- _WORK INSTRUCTIONS_: Rewrite the items below so that every "GUI agent" becomes "desktop agent", keeping everything else the same.

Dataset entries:
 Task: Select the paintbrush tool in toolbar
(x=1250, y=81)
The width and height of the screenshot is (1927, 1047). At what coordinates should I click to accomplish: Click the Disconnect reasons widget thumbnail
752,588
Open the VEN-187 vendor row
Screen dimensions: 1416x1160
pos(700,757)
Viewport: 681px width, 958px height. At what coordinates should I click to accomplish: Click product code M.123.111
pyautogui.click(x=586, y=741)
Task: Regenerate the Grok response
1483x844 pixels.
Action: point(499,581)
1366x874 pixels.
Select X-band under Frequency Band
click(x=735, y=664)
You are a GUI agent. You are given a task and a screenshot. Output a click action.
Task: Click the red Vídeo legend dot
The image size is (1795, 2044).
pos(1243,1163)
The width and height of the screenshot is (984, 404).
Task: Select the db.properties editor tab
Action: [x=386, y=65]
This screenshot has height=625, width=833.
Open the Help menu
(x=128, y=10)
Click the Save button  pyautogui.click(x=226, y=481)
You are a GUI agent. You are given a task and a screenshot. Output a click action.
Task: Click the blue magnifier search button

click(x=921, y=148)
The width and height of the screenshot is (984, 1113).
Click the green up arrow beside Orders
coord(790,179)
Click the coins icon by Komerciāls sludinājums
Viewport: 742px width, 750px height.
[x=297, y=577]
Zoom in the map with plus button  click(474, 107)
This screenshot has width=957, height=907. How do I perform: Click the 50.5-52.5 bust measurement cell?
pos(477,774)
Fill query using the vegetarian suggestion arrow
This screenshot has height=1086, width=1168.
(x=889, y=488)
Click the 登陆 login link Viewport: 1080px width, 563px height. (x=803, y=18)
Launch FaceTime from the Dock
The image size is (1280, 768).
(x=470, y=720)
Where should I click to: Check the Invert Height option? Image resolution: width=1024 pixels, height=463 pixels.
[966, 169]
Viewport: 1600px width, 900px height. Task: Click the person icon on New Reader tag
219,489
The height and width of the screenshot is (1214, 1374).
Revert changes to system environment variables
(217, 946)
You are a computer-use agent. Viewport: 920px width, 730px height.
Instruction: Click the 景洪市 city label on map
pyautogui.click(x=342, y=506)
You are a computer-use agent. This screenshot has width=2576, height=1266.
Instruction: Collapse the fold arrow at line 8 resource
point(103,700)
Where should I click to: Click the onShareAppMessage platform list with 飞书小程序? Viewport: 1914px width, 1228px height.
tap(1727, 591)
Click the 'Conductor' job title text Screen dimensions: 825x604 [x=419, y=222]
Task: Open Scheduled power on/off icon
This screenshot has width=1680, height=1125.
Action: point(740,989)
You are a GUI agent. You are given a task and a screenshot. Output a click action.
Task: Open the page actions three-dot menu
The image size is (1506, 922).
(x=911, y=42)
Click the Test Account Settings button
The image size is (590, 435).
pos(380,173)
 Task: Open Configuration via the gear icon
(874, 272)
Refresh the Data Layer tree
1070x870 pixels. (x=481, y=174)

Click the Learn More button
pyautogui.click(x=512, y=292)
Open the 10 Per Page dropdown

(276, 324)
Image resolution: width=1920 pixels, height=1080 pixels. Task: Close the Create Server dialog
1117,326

- _ANSWER TO THE TASK_:
 Task: Select the paintbrush tool in toolbar
(x=1250, y=81)
The width and height of the screenshot is (1927, 1047). At what coordinates should I click to accomplish: Click the Disconnect reasons widget thumbnail
752,588
Open the VEN-187 vendor row
Screen dimensions: 1416x1160
pos(700,757)
Viewport: 681px width, 958px height. At what coordinates should I click to accomplish: Click product code M.123.111
pyautogui.click(x=586, y=741)
Task: Regenerate the Grok response
1483x844 pixels.
Action: point(499,581)
1366x874 pixels.
Select X-band under Frequency Band
click(x=735, y=664)
You are a desktop agent. You are given a task and a screenshot. Output a click action.
Task: Click the red Vídeo legend dot
The image size is (1795, 2044).
pos(1243,1163)
The width and height of the screenshot is (984, 404).
Task: Select the db.properties editor tab
Action: [x=386, y=65]
This screenshot has height=625, width=833.
Open the Help menu
(x=128, y=10)
Click the Save button  pyautogui.click(x=226, y=481)
You are a desktop agent. You are given a task and a screenshot. Output a click action.
Task: Click the blue magnifier search button

click(x=921, y=148)
The width and height of the screenshot is (984, 1113).
Click the green up arrow beside Orders
coord(790,179)
Click the coins icon by Komerciāls sludinājums
Viewport: 742px width, 750px height.
[x=297, y=577]
Zoom in the map with plus button  click(474, 107)
This screenshot has width=957, height=907. How do I perform: Click the 50.5-52.5 bust measurement cell?
pos(477,774)
Fill query using the vegetarian suggestion arrow
This screenshot has height=1086, width=1168.
(x=889, y=488)
Click the 登陆 login link Viewport: 1080px width, 563px height. (x=803, y=18)
Launch FaceTime from the Dock
The image size is (1280, 768).
(x=470, y=720)
Where should I click to: Check the Invert Height option? Image resolution: width=1024 pixels, height=463 pixels.
[966, 169]
Viewport: 1600px width, 900px height. Task: Click the person icon on New Reader tag
219,489
The height and width of the screenshot is (1214, 1374).
Revert changes to system environment variables
(217, 946)
You are a computer-use agent. Viewport: 920px width, 730px height.
Instruction: Click the 景洪市 city label on map
pyautogui.click(x=342, y=506)
You are a computer-use agent. This screenshot has width=2576, height=1266.
Instruction: Collapse the fold arrow at line 8 resource
point(103,700)
Where should I click to: Click the onShareAppMessage platform list with 飞书小程序? Viewport: 1914px width, 1228px height.
tap(1727, 591)
Click the 'Conductor' job title text Screen dimensions: 825x604 [x=419, y=222]
Task: Open Scheduled power on/off icon
This screenshot has width=1680, height=1125.
Action: point(740,989)
You are a desktop agent. You are given a task and a screenshot. Output a click action.
Task: Open the page actions three-dot menu
The image size is (1506, 922).
(x=911, y=42)
Click the Test Account Settings button
The image size is (590, 435).
pos(380,173)
 Task: Open Configuration via the gear icon
(874, 272)
Refresh the Data Layer tree
1070x870 pixels. (x=481, y=174)

Click the Learn More button
pyautogui.click(x=512, y=292)
Open the 10 Per Page dropdown

(276, 324)
Image resolution: width=1920 pixels, height=1080 pixels. Task: Close the Create Server dialog
1117,326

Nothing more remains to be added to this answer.